• _ABOUT THIS TASK_
Leaving the pictures aside, transcribe every line below exactly.

• _DATA RECORDS_
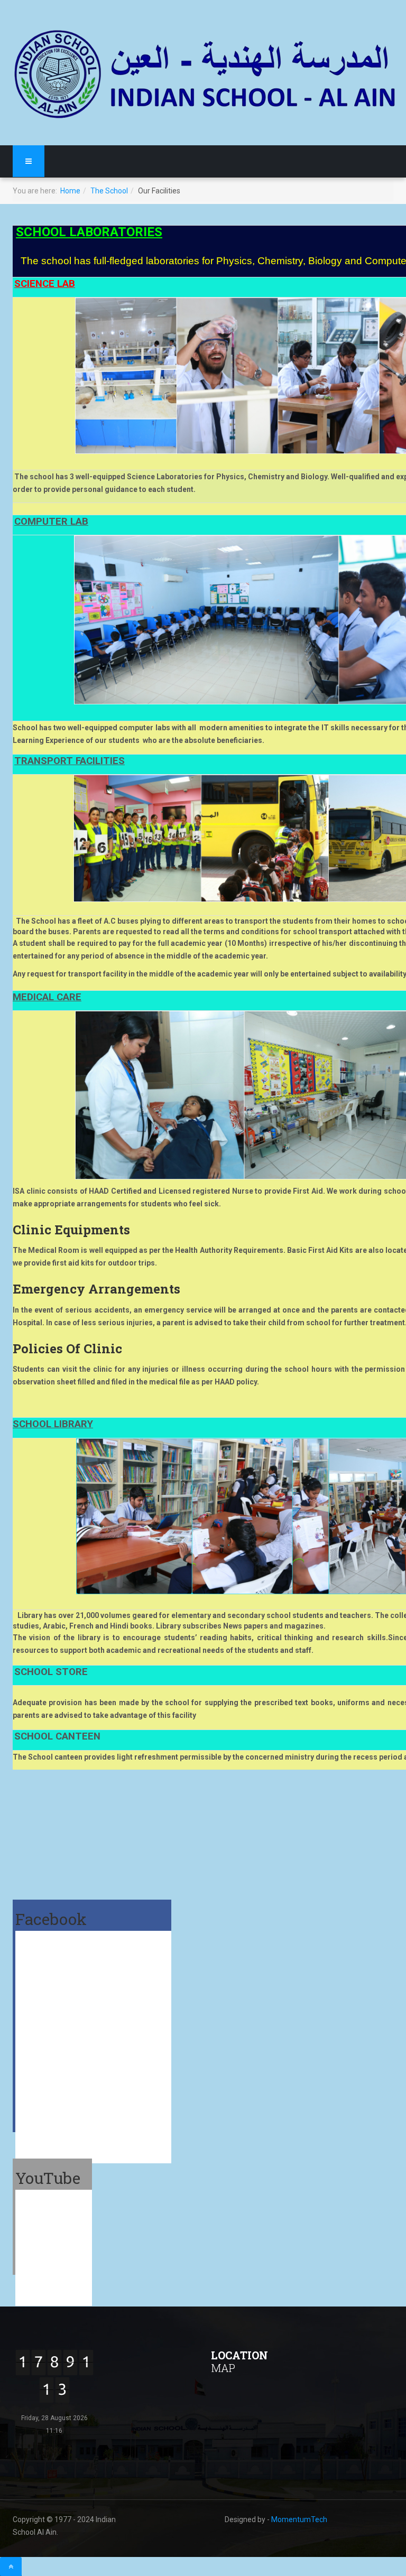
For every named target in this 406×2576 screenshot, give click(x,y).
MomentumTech (299, 2519)
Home (70, 191)
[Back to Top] (11, 2566)
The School (109, 191)
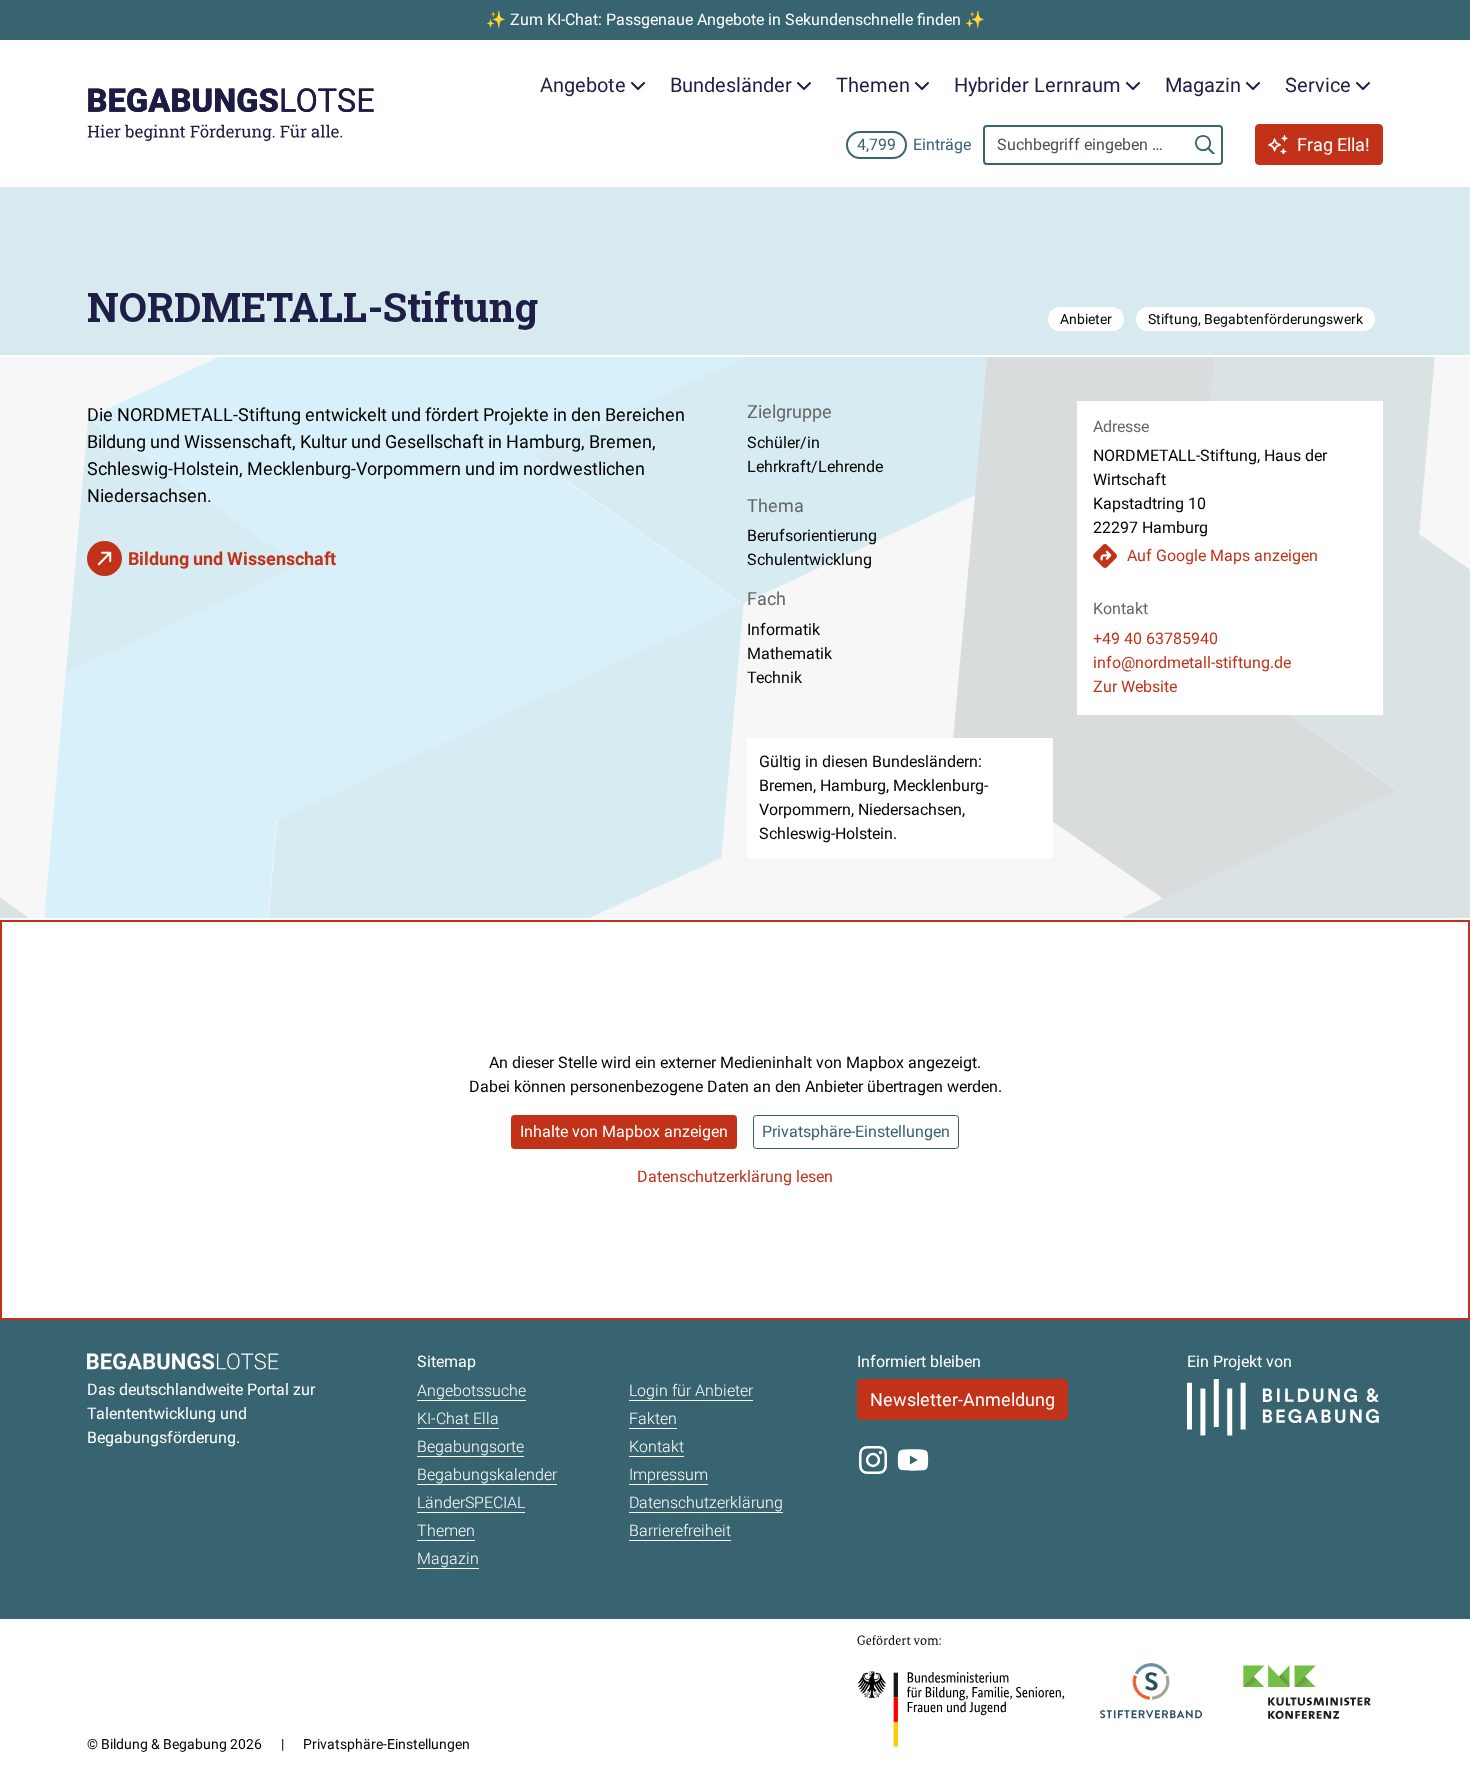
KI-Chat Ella (458, 1418)
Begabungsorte (470, 1446)
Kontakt (656, 1446)
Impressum (668, 1474)
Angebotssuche (471, 1390)
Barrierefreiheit (680, 1530)
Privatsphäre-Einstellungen (856, 1131)
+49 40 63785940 (1155, 638)
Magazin (448, 1558)
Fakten (653, 1418)
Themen (446, 1530)
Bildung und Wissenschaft (232, 558)
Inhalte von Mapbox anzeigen (624, 1131)
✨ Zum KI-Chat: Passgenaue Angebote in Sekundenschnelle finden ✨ (735, 19)
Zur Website (1135, 686)
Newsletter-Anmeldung (962, 1399)
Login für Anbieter (691, 1390)
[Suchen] (1205, 145)
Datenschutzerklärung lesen (735, 1176)
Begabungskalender (487, 1474)
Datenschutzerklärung (706, 1502)
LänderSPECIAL (471, 1502)
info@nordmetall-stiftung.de (1192, 662)
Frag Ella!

• _RESULT OF THE TASK_
For every named target in this 406×2576 screenshot, give click(x,y).
MomentumTech (299, 2519)
Home (70, 191)
[Back to Top] (11, 2566)
The School (109, 191)
KI-Chat Ella (458, 1418)
Begabungsorte (470, 1446)
Kontakt (656, 1446)
Impressum (668, 1474)
Angebotssuche (471, 1390)
Barrierefreiheit (680, 1530)
Privatsphäre-Einstellungen (856, 1131)
+49 40 63785940 (1155, 638)
Magazin (448, 1558)
Fakten (653, 1418)
Themen (446, 1530)
Bildung und Wissenschaft (232, 558)
Inhalte von Mapbox anzeigen (624, 1131)
✨ Zum KI-Chat: Passgenaue Angebote in Sekundenschnelle finden ✨ (735, 19)
Zur Website (1135, 686)
Newsletter-Anmeldung (962, 1399)
Login für Anbieter (691, 1390)
[Suchen] (1205, 145)
Datenschutzerklärung lesen (735, 1176)
Begabungskalender (487, 1474)
Datenschutzerklärung (706, 1502)
LänderSPECIAL (471, 1502)
info@nordmetall-stiftung.de (1192, 662)
Frag Ella!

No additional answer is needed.